In the light breezes in beds of summer I lay reading, keeping my eyes fixed on letters and words. Skipping back and re-reading, my mild dyslexia and adhd becoming less of an excuse and more of a reason. I only feel the wind form the spinning fan above me on the parts of my body that are covered in the longer hairs – those that seem to be the first to shake in the wind. I try and think and write and ignore and imagine all wrapped into one complicated blanket of self-worth and identity. I flash ahead 10 years and try to imagine who I am, it’s fuzzy and try for five and I still can only make out my awkward haircuts and thick glasses with a bend forward hunch and gimped ankle. The only time I see myself in my imagination I’m standing awkwardly in different hallways either lost or strangely misplaced, like a dream that has yet to happen. I’m never doing anything. My occupation is a faint outline of what I’m doing right now – which isn’t much other than pretending that I’m not a waiter.

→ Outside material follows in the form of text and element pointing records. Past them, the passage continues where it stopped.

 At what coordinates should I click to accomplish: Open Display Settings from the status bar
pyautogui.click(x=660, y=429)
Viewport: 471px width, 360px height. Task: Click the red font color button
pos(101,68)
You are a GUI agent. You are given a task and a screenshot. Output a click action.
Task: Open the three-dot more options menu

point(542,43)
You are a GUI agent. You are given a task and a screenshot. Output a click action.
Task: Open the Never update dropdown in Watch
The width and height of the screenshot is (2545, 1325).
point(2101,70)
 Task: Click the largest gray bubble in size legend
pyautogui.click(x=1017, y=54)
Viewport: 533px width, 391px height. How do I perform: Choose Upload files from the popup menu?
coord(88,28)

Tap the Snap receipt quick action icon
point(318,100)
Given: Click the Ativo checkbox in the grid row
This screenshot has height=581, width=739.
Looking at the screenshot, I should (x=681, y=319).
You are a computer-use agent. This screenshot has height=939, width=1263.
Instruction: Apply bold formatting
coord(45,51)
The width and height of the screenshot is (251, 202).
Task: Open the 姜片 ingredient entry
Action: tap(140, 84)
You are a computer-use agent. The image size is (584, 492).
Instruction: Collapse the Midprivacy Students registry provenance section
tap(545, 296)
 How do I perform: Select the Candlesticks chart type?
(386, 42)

So I’m trying to write again right? Would I consider what I do at work, writing nearly meaningless blogs that 10 people actually take the time to read writing? I’m not sure I would. It’s more like the internet or blog or web version of verbal vomiting. I just cram a bunch of shit people tell me or that I read about the product or that I make up while eating it or just plain pull it out of my ass and move some words around, adding verbosity and simplicity like a kid swinging a stick he/she found in a park. And yes, there are times I let loose and someone gets a stick tossed at their backside, luckily they just scowl and I furrow my brow and walk away.
But then again, maybe it’s good I started doing this work. It’s forcing me to put words to ‘print’ and even having a real audience helps focus my writing a ton. I do have to admit that the ‘voice’ I’ve created for Southport is leeching into my normal writing and I’ve been lucky enough to catch myself doing so (see smile faces & exclamation points) – on the opposite, I think my voice is slowly creeping into the “Southport” voice. As an example, I put up a sign in the store with my smarmy attitude that said to buy a group of prodcuts for people “who are nice enough to feed you.”
So, again am I writing? Well all of this other blogging is leading to the wiener blog is leading to this blog which may or may not lead to me eventually working on something. Only time will tell I guess, I’m going to go ahead and it here by saying that if you try and push it out, you’ll only end up wearing it.